13. Your first business venture?
“While at university, I ran a typical small landscaping company, which I quite enjoyed until I developed allergies to pretty much everything we dealt with in that industry. I sold it. It was called College Lawn Services.”
14. Best advice you can offer a budding entrepreneur?
“I think you really have to look at what the commitment is and what it’s going to take. You hear people say: ‘Well, I want to be in my own business because I want to set my own hours.’ Well, if you want your hours to be 24 hours a day, seven days a week, then you’ve got the exact right idea. You have to really believe in what you’re doing and you have to be willing to share that with people. It’s a great thing to have a business plan but, if it’s going to be successful, it’s got to be a work in progress, constantly changing.”
15. How would you describe your management style?
“My style is quite open. It’s the old MWA management — management by wandering around. I like to think of the company as being a place where there’s a lot of co-operation and where the senior management is interested in what people have to say.”
16. Who are the people you’ve idolized?
“Stephen Hawking (the physicist) was certainly a fellow I looked up to. And I was always a big fan of Einstein. And, when I was a much younger kid, Wonder Woman (laughter).”
17. God taps you on the shoulder and says you can do one thing over in your life?
“This would be right after the heart attack, right? And I only get one? It’s not a list? I can’t say I have any really fundamental regrets. I should have probably learned to play golf somewhere along the line and done something that would take a lot less work than what we do here.”
18. What’s the biggest obstacle you’ve had to overcome in building BW?
“Market penetration, I think. In the first couple of years, we built the first wireless gas-detection system and we built the first disposable gas detector with zero maintenance. We had all these industry firsts. Our competitors would actually say that BW is the technological leader in the market, but fortunately they’re not in the market. And one of our biggest challenges was actually getting a presence within the marketplace, particularly in the United States and Europe. That’s been the biggest focus of the company in the last four years since we went public.”

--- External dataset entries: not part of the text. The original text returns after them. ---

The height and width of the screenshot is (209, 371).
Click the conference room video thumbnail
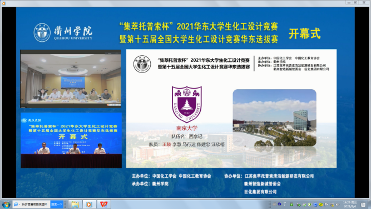(x=71, y=79)
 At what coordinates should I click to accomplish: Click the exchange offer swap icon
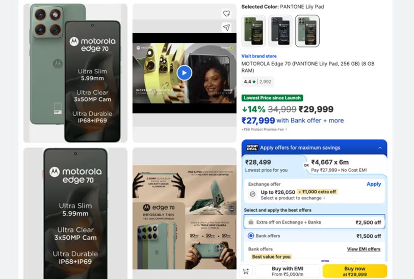pyautogui.click(x=252, y=194)
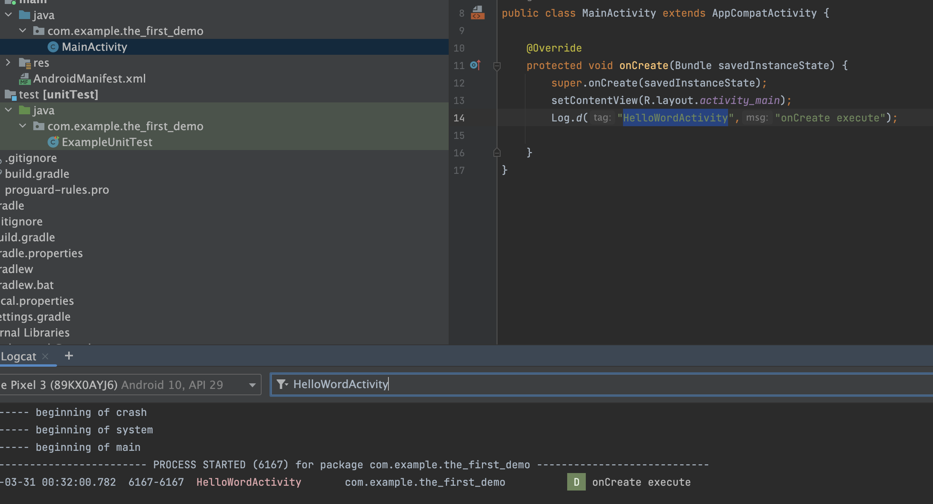Open build.gradle under app module
933x504 pixels.
(37, 174)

19. Has your success come at a price in terms of sacrifices?
“You live the company. It’s my life and it’s what I like. So, in the end, there’s things you’ve seen and people you’ve probably missed along the way that you wouldn’t have if you’d had a regular job.”
20. So you don’t have a lot of spare time?
“When you’re running something like this, the amount of time you have for hobbies is pretty much negligible. I love to travel and I do a ton of that with the work. I love backpacking, hiking, skiing, cross-country skiing and reading.”
THE COMPANY: BW Technologies
* Brass: Cody Slater, president/CEO; Bryan Bates, executive vice-president, COO; Tom Jones, senior vice-president, CFO.
* Focus: BW designs, manufactures and markets gas-detection equipment which alerts people working in a variety of industries to potentially life-threatening conditions caused by gases affecting the breathable air.
* Goal: To become the first true market leader in the billion-dollar global gas-detection industry.
* Stock price (BWT-TSE): $7 (year range, $4.60-$8.50).
* Fact: Taurus Capital recently raised its one-year target price on BW to $10.
* Web site/e-mail: www.gasmonitors.com
* Address: #242 3030 3rd Ave. N.E., T2A 6T7.
* Phone/Fax: 248-9226, 273-3708.
IN PROFILE: Cody Slater
* Born/raised/age: Edmonton, 38.
* Title: President/CEO, BW Technologies.
* Education: University of Alberta, astrophysics major.
* Family: Wife Bernadette.
* Role models: Stephen Hawking, Albert Einstein.
* Claim to fame: Developed the ‘rig-rat’ gas-detection device for the oil and gas industry from his apartment while attending the University of Alberta. It was the product that launched BW Technologies in 1987.
* Kicks back by: Hiking, cross-country skiing, reading.